Twik‐2 −/− mouse demonstrates pulmonary vascular heterogeneity in intracellular pathways for vasocontractility

We have previously shown Twik‐2 −/− mice develop pulmonary hypertension and vascular remodeling. We hypothesized that distal pulmonary arteries (D‐ PA s) of the Twik‐2 −/− mice are hypercontractile under physiological venous conditions due to altered electrophysiologic properties between the conduit and resistance vessels in the pulmonary vascular bed.
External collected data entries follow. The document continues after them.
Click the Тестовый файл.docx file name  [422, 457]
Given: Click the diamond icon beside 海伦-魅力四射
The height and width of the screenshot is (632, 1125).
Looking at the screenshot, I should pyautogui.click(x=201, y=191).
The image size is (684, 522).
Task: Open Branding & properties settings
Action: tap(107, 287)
We measured resting membrane potential and intracellular calcium through Fura‐2 in freshly digested pulmonary artery smooth muscles ( PASMC s) from both the right main ( RM ‐ PA ) and D‐ PA (distal) regions of pulmonary artery from WT and Twik‐2 −/− mice. Whole segments of RM ‐ PA s and D‐ PA s from 20 to 24‐week‐old wildtype ( WT ) and Twik‐2 −/− mice were also pressurized between two glass micropipettes and bathed in buffer with either arterial or venous conditions. Abluminally‐applied phenylephrine ( PE ) and U46619 were added to the buffer at log increments and vessel diameter was measured. All values were expressed as averages with ± SEM . Vasoconstrictor responses did not differ between WT and Twik‐2 −/− RM ‐ PA s under arterial conditions. Under venous conditions, Twik‐2 −/− RM ‐ PA s showed an increased sensitivity to PE with a lower EC 50 ( P  = 0.02). Under venous conditions, Twik‐2 −/− D‐ PA s showed an increase maximal vasoconstrictor response to both phenylephrine and U46619 compared to the WT mice ( P  < 0.05). Isolated PASMC s from Twik‐2 −/− D‐ PA were depolarized and had higher intracellular calcium levels compared to PASMC s from RM ‐ PA of both WT and Twik‐2 −/− mice. These studies suggest that hypercontractile responses and electrophysiologic properties unique to the anatomic location of the D‐ PA s may contribute to pulmonary hypertensive vasculopathy.